### ACTIVITY
After locating the line that contains "Expand the hidden" in the records below, write out exactly that line and each line after it through the one that contains "Task: Favorite the", and nothing else.
══════════
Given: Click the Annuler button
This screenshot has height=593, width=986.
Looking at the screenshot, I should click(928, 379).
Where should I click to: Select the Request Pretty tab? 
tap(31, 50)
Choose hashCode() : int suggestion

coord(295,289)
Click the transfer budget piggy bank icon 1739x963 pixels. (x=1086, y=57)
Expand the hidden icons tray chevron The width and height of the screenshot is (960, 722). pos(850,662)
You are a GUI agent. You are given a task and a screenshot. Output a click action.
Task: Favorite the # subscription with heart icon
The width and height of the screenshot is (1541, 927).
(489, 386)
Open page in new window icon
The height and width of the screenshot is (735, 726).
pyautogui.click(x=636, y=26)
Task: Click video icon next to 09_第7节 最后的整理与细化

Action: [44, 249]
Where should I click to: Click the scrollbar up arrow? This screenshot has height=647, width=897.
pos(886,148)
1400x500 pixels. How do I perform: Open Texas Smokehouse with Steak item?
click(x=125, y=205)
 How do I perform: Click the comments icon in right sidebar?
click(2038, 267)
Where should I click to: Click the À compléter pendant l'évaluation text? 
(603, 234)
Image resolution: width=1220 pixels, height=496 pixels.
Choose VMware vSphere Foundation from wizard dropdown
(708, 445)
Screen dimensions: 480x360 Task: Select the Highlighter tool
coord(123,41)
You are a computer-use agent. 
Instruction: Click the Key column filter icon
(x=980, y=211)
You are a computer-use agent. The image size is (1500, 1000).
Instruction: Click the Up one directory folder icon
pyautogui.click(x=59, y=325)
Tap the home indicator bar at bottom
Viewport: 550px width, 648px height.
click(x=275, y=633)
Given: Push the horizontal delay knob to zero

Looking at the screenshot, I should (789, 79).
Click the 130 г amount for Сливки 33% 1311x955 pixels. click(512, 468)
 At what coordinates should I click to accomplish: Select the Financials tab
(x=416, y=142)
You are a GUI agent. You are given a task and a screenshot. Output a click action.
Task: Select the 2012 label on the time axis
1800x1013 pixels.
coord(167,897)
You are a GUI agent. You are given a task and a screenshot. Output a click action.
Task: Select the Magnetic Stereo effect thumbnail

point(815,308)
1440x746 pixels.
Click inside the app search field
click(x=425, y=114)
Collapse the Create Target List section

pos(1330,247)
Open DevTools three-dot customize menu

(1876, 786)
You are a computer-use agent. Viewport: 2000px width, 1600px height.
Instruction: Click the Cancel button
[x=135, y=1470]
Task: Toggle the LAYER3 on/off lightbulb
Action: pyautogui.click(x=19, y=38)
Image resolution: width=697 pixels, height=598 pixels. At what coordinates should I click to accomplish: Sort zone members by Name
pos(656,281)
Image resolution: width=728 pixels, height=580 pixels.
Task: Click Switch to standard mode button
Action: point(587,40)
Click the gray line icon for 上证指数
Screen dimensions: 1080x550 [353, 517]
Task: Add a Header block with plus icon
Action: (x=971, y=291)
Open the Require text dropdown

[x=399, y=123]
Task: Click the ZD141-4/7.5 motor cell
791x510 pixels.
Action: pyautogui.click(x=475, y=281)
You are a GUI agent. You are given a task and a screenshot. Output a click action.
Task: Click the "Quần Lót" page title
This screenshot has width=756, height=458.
══════════
### TASK OUTPUT
Expand the hidden icons tray chevron The width and height of the screenshot is (960, 722). pos(850,662)
You are a GUI agent. You are given a task and a screenshot. Output a click action.
Task: Favorite the # subscription with heart icon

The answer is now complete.